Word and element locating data
===============

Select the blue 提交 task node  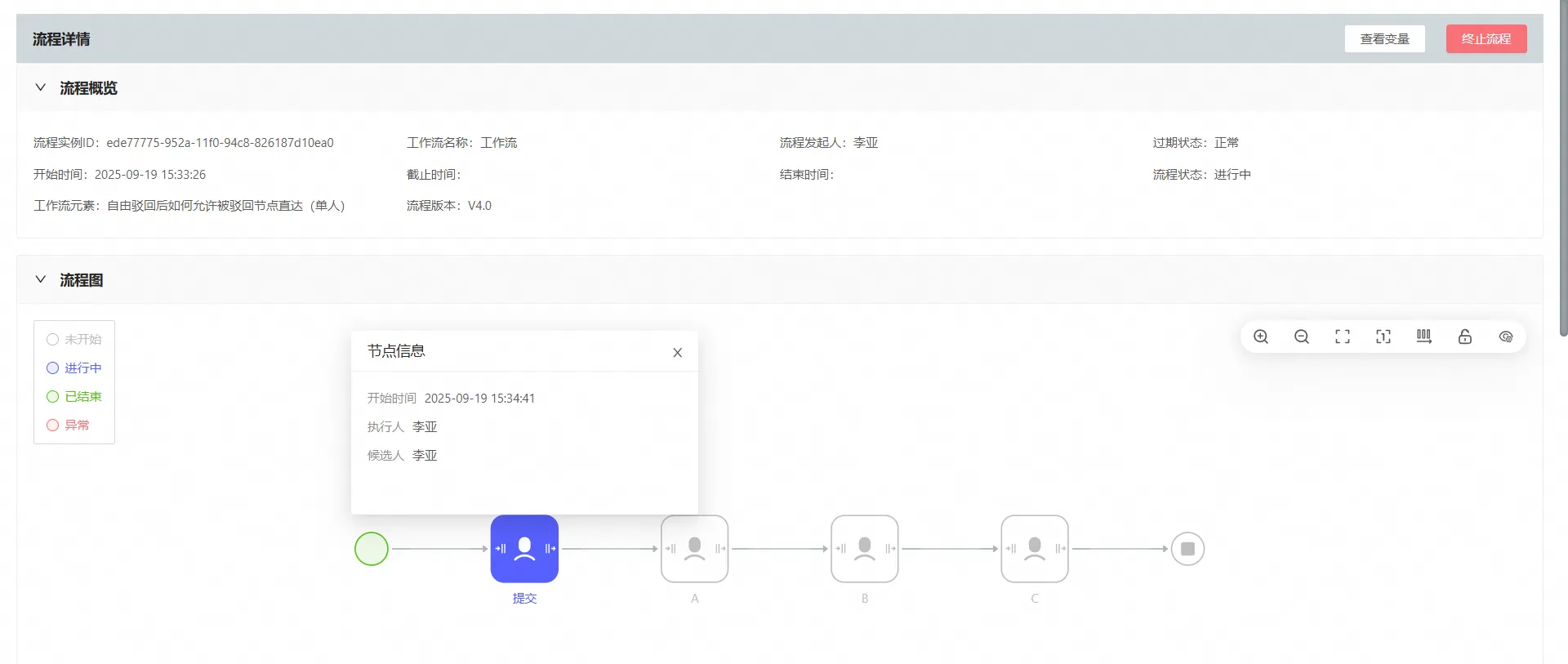click(x=524, y=549)
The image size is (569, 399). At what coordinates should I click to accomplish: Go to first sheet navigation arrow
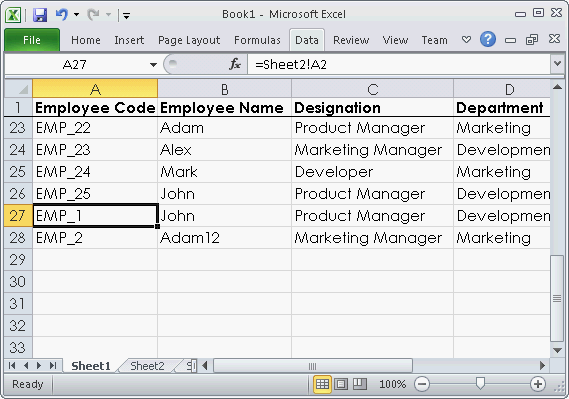click(12, 365)
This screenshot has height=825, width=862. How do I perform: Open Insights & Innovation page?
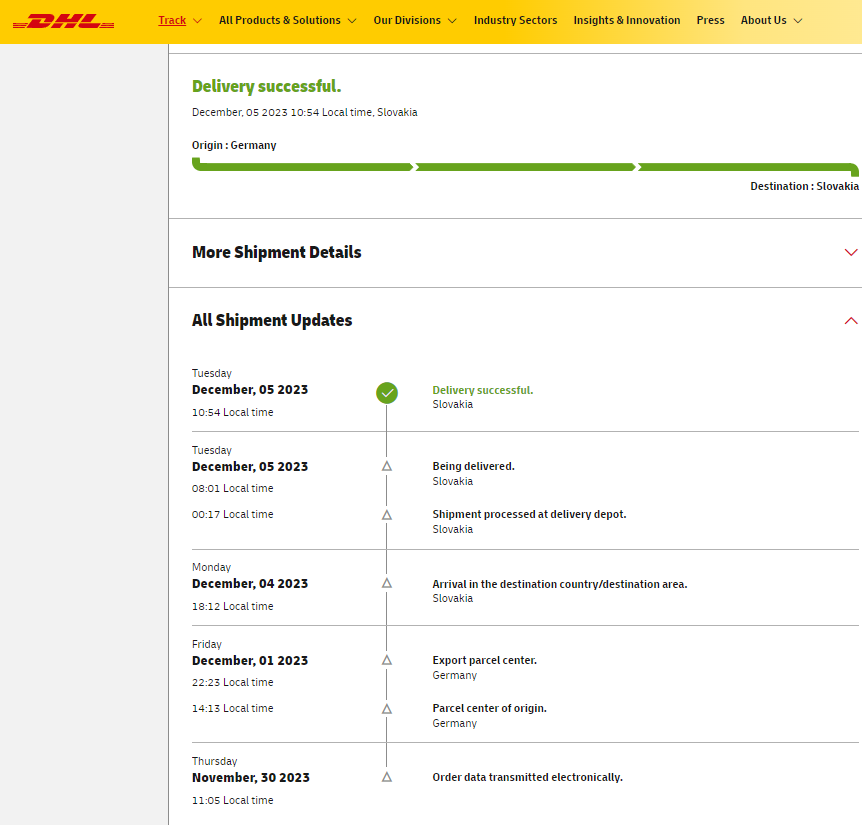[x=626, y=20]
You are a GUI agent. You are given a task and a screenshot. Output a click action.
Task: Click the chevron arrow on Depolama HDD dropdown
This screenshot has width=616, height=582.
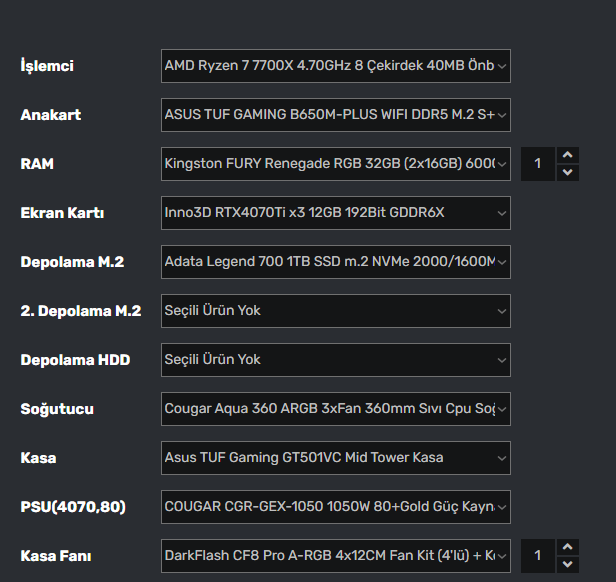point(502,360)
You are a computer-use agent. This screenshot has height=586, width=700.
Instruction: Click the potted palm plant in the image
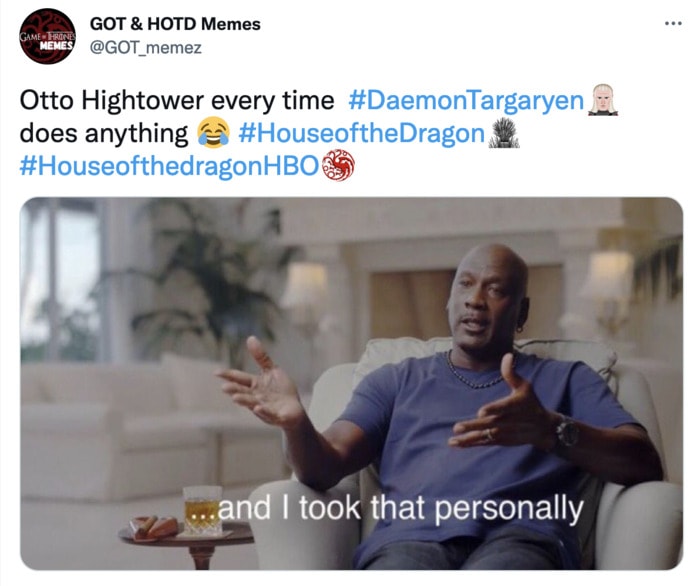pos(210,286)
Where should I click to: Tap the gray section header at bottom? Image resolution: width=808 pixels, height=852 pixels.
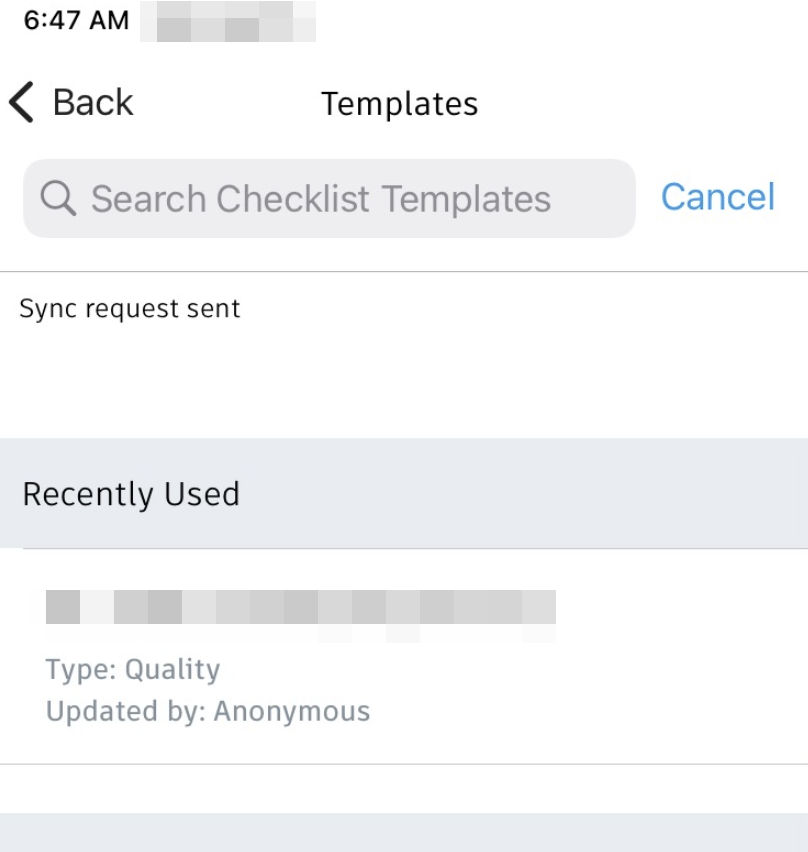click(404, 833)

===============

Recast the lines of the listing as a numbered list, starting with the line that contains "This screenshot has height=825, width=862." and going on through the line that contains "point(502,360)", and skip any blank lines. Leave the pictures out of your answer.

1. This screenshot has height=825, width=862. How do I perform: Open Insights & Innovation page?
2. [x=626, y=20]
3. You are a GUI agent. You are given a task and a screenshot. Output a click action.
4. Task: Click the chevron arrow on Depolama HDD dropdown
5. This screenshot has width=616, height=582.
6. point(502,360)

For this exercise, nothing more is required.